### [Requests]
(a) Copy the passage of the textile glossary from "HOLLAND: a closely" up to and including "linen and wool.".
(b) From the textile glossary, answer each question:
(i) What is huckabuck used especially for?
(ii) Where was paduasoy originally made?
(iii) What was the highly regarded Irish poplin made of?
(c) Can you render this sentence from the textile glossary into Spanish: "In lace-making gimp is a coarse thread which forms the outline of the design; in curtains or furniture trimming gimp is a narrow band usually of silk or worsted with a cord running through it."

FUSTIANS: coarse cloth of cotton and flax, thick twilled cotton with short nap.
GAUZE: thin transparent fabrics of silk, linen or cotton.
GIMP: In lace-making gimp is a coarse thread which forms the outline of the design; in curtains or furniture trimming gimp is a narrow band usually of silk or worsted with a cord running through it.
GROSGRAIN: (program) a coarse fabric of silk, of mohair and wool, or of these mixed with silk and often stiffened with gum; a particularly thick taffeta.
HOLLAND: a closely woven white linen used especially for shirts and bed linen.
HUCKABUCK: a stout linen fabric with the weft threads thrown up to form a rough surface; used especially for towels.
HUM-HUM: a coarse cotton of Indian origin used for lining coats.
JEAN: a stout twilled cotton cloth.
KENTING: a kind of fine linen named for its place of manufacture, the County of Kent.
KERSEY (karsey): a kind of coarse woolen cloth made chiefly in Kent and Devonshire.
LAWN: a kind of fine, thin linen of open texture.
LEVERET: the fur of a young rabbit.
LINSEY: probably short for linsey-woolsey; a coarse cloth made of linen and wool.
LORETTOS: a silk material used for waistcoats
LUNGI (lungee): a fabric of Indian origin made with richly colored silk and cotton.
LUSTRING (lutestring): a soft silk which might be either plain or flowered.
MOHAIR: yarn made from the hair of the Angorra goat; a fine camlet made from that yarn; imitations of the yarn or cloth.
MOREEN: a strong woolen or woolen and cotton material, often watered, used for curtains and in upholstery.
MUFFETEE: a muffler worn around the neck or a worsted cuff worn on the wrist.
MUSLIN: a general name for the most delicately woven cotton fabrics, especially those used for ladies dresses, curtains, etc.
NANKEEN: a sturdy brownish-yellow cloth produced in Nanking; imitations of that cloth.
OSNABURG (osnabrig): a coarse heavy linen made originally in Osnaburg, Germany, and used most often for sacking and bagging.
PADUASOY (paduasways, padersoy): a strong, corded or gros-grain silk worn by both sexes; made originally in Padua.
PATNA: an Indian chintz produced at the city of Patua
PEELING (pealong): a thin skin of fabric used as dress material.
PENCIL CALICO: that to which dye has been applied with an artists pencil (a brush designed for fine, delicate work).
PENISTONE (pennystone): a coarse woolen named for a town in Yorkshire, used for garments, linings.
PERSIAN: a thin soft silk used most often for linings
PILLOWS (pilloes): a kind of coarse fustian.
POPLIN: a ribbed dress fabric made of wool, silk and wool, cotton and wool, or other combinations; it is distinguished by fine warp yarns which cover completely the coarser yarns of the woof which form the ribs; the highly regarded Irish poplin was made of silk and wool.

### [Dataset excerpt]
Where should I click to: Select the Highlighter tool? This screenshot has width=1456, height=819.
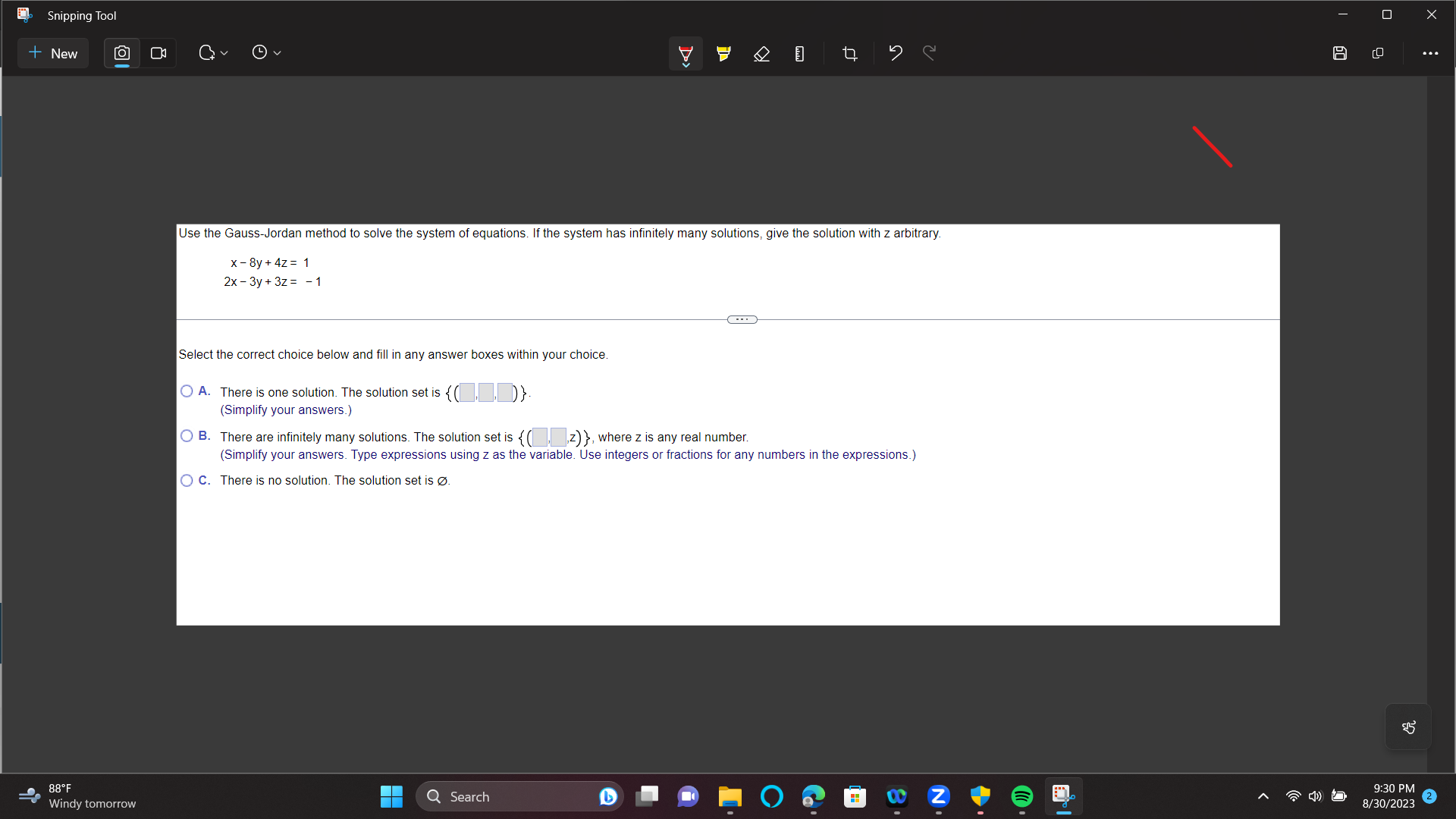[723, 53]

### [Outputs in order]
(a)
HOLLAND: a closely woven white linen used especially for shirts and bed linen.
HUCKABUCK: a stout linen fabric with the weft threads thrown up to form a rough surface; used especially for towels.
HUM-HUM: a coarse cotton of Indian origin used for lining coats.
JEAN: a stout twilled cotton cloth.
KENTING: a kind of fine linen named for its place of manufacture, the County of Kent.
KERSEY (karsey): a kind of coarse woolen cloth made chiefly in Kent and Devonshire.
LAWN: a kind of fine, thin linen of open texture.
LEVERET: the fur of a young rabbit.
LINSEY: probably short for linsey-woolsey; a coarse cloth made of linen and wool.

(b)
(i) Towels.
(ii) Padua.
(iii) Silk and wool.

(c) En la elaboración de encajes, el gimp es un hilo grueso que forma el contorno del diseño; en las cortinas o en la pasamanería de muebles, el gimp es una cinta estrecha, por lo general de seda o de estambre, con un cordón que la atraviesa.